Workshop Planning
Authority card, MethodKit for Workshop Planning
Card 32 of 60 · MethodKit for Workshop Planning
  • ThemeYou as facilitator
  • CardCard 32 of 60
  • Questions5 to explore
  • StepPrepare yourself
You as facilitator

Authority

How to get the trust of the participants?

Authority in a workshop is not given by a title or an agenda, it is earned in the first few minutes of the day.

Authority is what allows the group to relax into the process and trust that the facilitator knows what they are doing. Without it, participants spend energy second-guessing the design, questioning the plan, or quietly looking for someone else to lead. With it, the group can focus their attention on the work rather than on evaluating the facilitator.

Authority comes from several things at once: being clearly prepared, knowing the room before participants arrive, speaking confidently about the purpose and the plan, and demonstrating early that you are paying attention to the group rather than managing your own anxiety. It is mostly behavioural, not credential-based.

In some workshops, authority has to be built against resistance: a group that did not choose to be there, a client organisation that is sceptical of the format, or participants who are more senior than the facilitator. In these situations, directness and calm confidence matter more than warmth. The group needs to see that you are not rattled by their scepticism.

Easy to missPlan exactly how you will introduce yourself and the purpose of the day in the first two minutes, because participants make their first authority judgment quickly and it is hard to revise later.

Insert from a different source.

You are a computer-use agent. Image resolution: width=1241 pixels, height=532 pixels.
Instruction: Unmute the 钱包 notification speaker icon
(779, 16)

How experienced facilitators handle it

The same building block, handled by people who have run a lot of workshops. Patterns and illustrations to react to, not rules to follow.

Be visibly prepared

Experienced facilitators make their preparation visible: the room is set, they know where everything is, they greet people as they arrive. Competence signals before the first word.

State the plan clearly

They open by telling the group what the day is designed to achieve and roughly how it will work. Participants who understand the structure feel safer and more willing to follow.

Handle the early challenge calmly

When a participant pushes back on something in the opening, they acknowledge it without capitulating and without getting defensive, then return to the plan. How they handle the first challenge sets the tone for the day.

Do not over-explain your credentials

A long introduction about your qualifications often signals insecurity rather than authority. A short, specific line about why you are the right person to facilitate this is more effective.

Questions to plan around

Use these on your own or in a group. There are no right answers, only better conversations.

  1. What is the first impression you want to create, and have you planned the opening deliberately rather than leaving it to feel your way?

  2. Is your preparation visible to participants when they arrive, so they read competence before you say anything?

  3. What resistance or scepticism might this group bring, and how will you respond to it without losing the room?

  4. How long is your self-introduction, and does it create confidence or does it over-explain?

  5. What specific thing will you say or do in the first five minutes that signals to this particular group that you know what you are doing?

Watch for

  • A facilitator who starts by apologising for the room, the timing, or the plan signals to the group that they are not quite in control; participants adjust their trust level accordingly.
  • Over-demonstrating your expertise in the subject of the workshop can subtly shift you from facilitator to expert, and the group will start asking you for answers rather than doing the work themselves.
  • Authority lost in the first ten minutes is recoverable, but it requires deliberate action; most facilitators who lose it early try to power through rather than reset, which compounds the problem.